The next map is for machines
The newest version of Rinke’s argument begins with a limitation of enterprise AI. A general model may know public facts, but it does not automatically know which approval route a particular company uses, why an invoice is blocked, how a customer-service exception affects an order or which person should make a judgment. That operational context is scattered across systems, rules, desktops and institutional habit.
Rinke understands a company as a collection of interacting processes. That view has pushed Celonis from individual process maps toward a graph connecting service, onboarding, procurement, finance and supply-chain flows. In May 2026, the company introduced the Celonis Context Model, described as a living digital twin that combines process data, business knowledge and decision intelligence. Celonis also agreed to acquire Ikigai Labs, adding simulation and forecasting work to that model.
His aspiration has widened with the product. Rinke talks about the top line, the bottom line and a green line, arguing that operational improvement should account for environmental impact alongside revenue and cost. He has also promoted wider access to education through free Celonis software and training for students and universities. The connective idea is practical: if more people can see where work, materials or time are being lost, they have a better chance of changing the outcome.
The ambition loops back to the student idea. Rinke wanted to build simulations, then discovered that the underlying context was missing. Fifteen years later, context has become the central product question again, this time because AI agents need a reliable account of how work moves before they can act on it. The original detour now looks like preparation.
Rinke calls the moment a refounding. It is an apt word for an executive trying to recover the alertness of the founder without pretending the company is still three people in an apartment. The tools are different. The sales letters are gone. The discipline underneath remains recognizable: observe the real workflow, find the blockage, sit with the customer and improve what happens next.

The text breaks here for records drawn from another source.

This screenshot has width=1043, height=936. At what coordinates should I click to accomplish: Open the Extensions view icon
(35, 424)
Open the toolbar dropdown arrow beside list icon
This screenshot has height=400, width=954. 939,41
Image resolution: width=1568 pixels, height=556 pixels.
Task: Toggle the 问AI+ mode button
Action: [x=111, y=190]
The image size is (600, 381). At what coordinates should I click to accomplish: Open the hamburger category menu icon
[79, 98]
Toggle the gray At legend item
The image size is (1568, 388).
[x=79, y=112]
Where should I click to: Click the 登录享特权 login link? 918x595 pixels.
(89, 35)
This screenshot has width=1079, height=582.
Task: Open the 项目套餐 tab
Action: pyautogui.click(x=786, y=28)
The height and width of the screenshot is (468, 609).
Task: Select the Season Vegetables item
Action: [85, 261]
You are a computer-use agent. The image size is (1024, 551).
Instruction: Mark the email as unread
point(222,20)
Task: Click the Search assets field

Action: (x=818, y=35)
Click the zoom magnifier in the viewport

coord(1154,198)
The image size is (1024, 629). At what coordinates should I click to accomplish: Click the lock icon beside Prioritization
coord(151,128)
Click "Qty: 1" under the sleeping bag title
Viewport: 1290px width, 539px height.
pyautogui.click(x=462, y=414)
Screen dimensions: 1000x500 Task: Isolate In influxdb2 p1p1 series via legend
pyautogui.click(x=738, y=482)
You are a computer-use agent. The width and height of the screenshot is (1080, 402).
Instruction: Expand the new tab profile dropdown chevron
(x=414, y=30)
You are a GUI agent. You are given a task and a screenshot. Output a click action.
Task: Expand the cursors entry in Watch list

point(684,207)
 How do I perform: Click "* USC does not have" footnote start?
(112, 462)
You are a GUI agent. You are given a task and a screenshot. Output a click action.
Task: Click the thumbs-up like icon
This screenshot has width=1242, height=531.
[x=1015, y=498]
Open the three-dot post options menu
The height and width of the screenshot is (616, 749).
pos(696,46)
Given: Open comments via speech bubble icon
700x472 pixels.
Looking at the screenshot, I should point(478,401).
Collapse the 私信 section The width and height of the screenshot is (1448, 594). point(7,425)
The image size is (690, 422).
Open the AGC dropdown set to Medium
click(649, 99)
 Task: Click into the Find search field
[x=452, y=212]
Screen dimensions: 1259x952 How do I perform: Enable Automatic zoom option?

There is a quiet personal symmetry here. The young mathematician wanted a model precise enough to simulate a business. The operator learned that the model first had to survive messy data, skeptical buyers and thousands of kilometers of real roads. The executive now wants machines to understand that same mess well enough to be useful inside it. Alexander Rinke’s career has been an extended argument that visibility comes before optimization - and that seeing the work clearly is itself a form of progress.